In his early twenties, however, something shifted inside that private little self-created world of his. He won’t say exactly what happened, only that on one specific day, he realized that “you can create dark neighborhoods in your mind as easily as you can create rural wonderlands. And the day I realized that was one of the worst days of my life. It sent me on quite a spin. I went on a bender. An anxiety bender.” Which is why he keeps Xanax in his pocket even now: “Because there are these incidental kinds of loopholes in my brain, where the wires can cross for a second and the hard drive crashes.” But the real turning point in Mayer’s internal life didn’t occur until 2006, when he met Jessica Simpson and decided to exchange the tension headaches he suffered in private for good times in public with his new girlfriend, paparazzi be damned.
“I’d been a famous touring musician who had also been a shut-in for a really long time, which was weird,” he says. “But I’d had it really, really good. I had hit song, hit song, hit song. ‘Did you hear about this kid?’ And I’m like,
Look at my respect. Look how credible my artistry is. I’m really perfect. I’m really doing it. It’s aces. And you get addicted to cultivating that thing and making it perfect. I’m telling you, man, I’m not f--king with you. But it stopped being perfect the day I said to myself,
Wow, my heart is involved in this. The one thing I’d never been in my life is a person without a guitar. I used to be really frightened that if I stopped, it would leave me. But I had to evolve. If I wanted to see Jessica more, I had to grow up. And that’s the day that I grew up. A lot of people say it’s the day I grew down. Too bad. It’s the day I grew up.”
One thing about Mayer is he’s courageous like that. He is always searching for new truths about himself and, once found, he’s unafraid to move toward them as best he can. It’s like that with stand-up comedy. He loves it, and while he might not be getting laughs all the time yet, he’s not about to stop trying. “I go onstage, I will keep going onstage, and nobody can tell me I can’t go onstage,” he says, “and that’s the thing. Nobody’s going to tell me I can’t. I’d just say, ‘Don’t tell me what I can’t do, motherf--ker. Of course I can.’ I mean, look at what I’ve done in my life. I don’t have any reason to believe that anything I think of is impossible. That makes me annoying sometimes. But it has all come true. All of it.” Quite a guy, then, this Mayer. Although he is right, it does sometimes make him a little annoying.
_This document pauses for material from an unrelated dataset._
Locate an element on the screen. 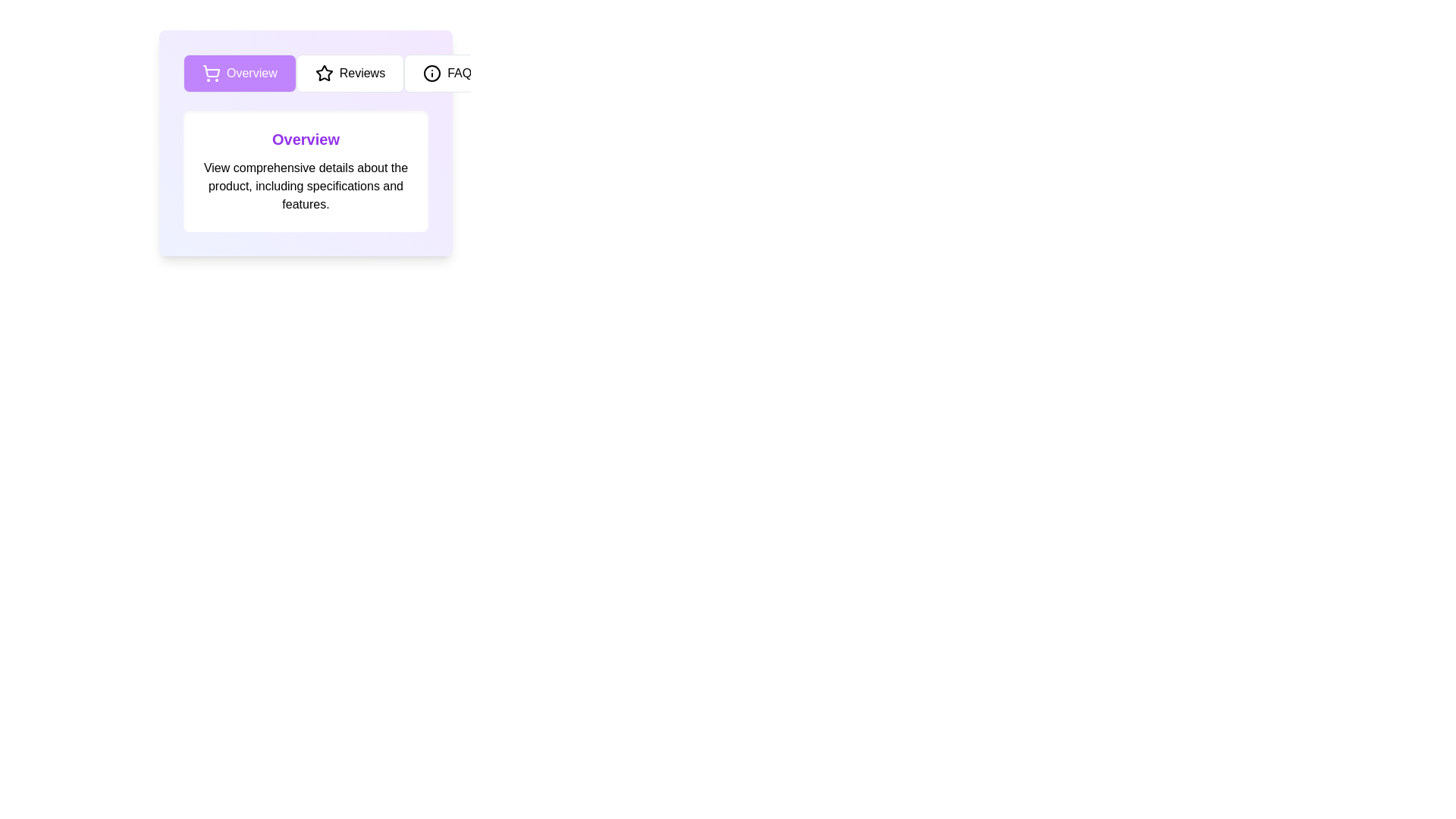 Image resolution: width=1456 pixels, height=819 pixels. the FAQs tab to view its content is located at coordinates (450, 73).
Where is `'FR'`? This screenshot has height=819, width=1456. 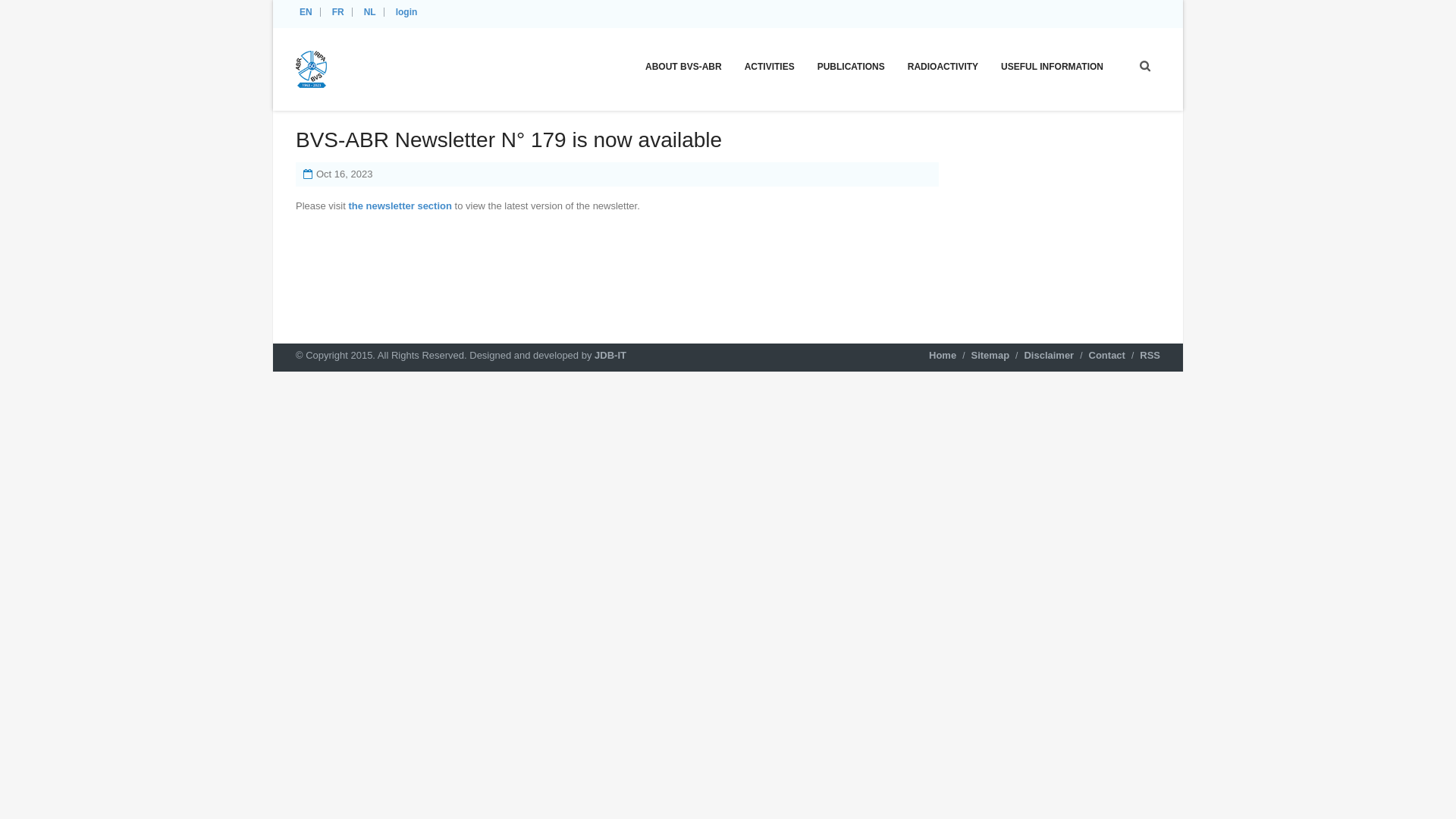 'FR' is located at coordinates (340, 11).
Mayer is getting a bit antsy. A couple of big-name Italian watch collectors are in town, and he wants to go hang out with them and talk watches: Omega, Cartier, Patek Philippe…they call them
chronographs in that price range. “I know all the reference numbers,” he says. “I know exact market prices per day. I go home, I’m on all the message boards. I don’t talk sports, but I can talk watches all day long.”
Before leaving, however, he wants to clear up one thing about his future wife. He knows that it’s largely his fault that the girl of his dreams may be so hard to find.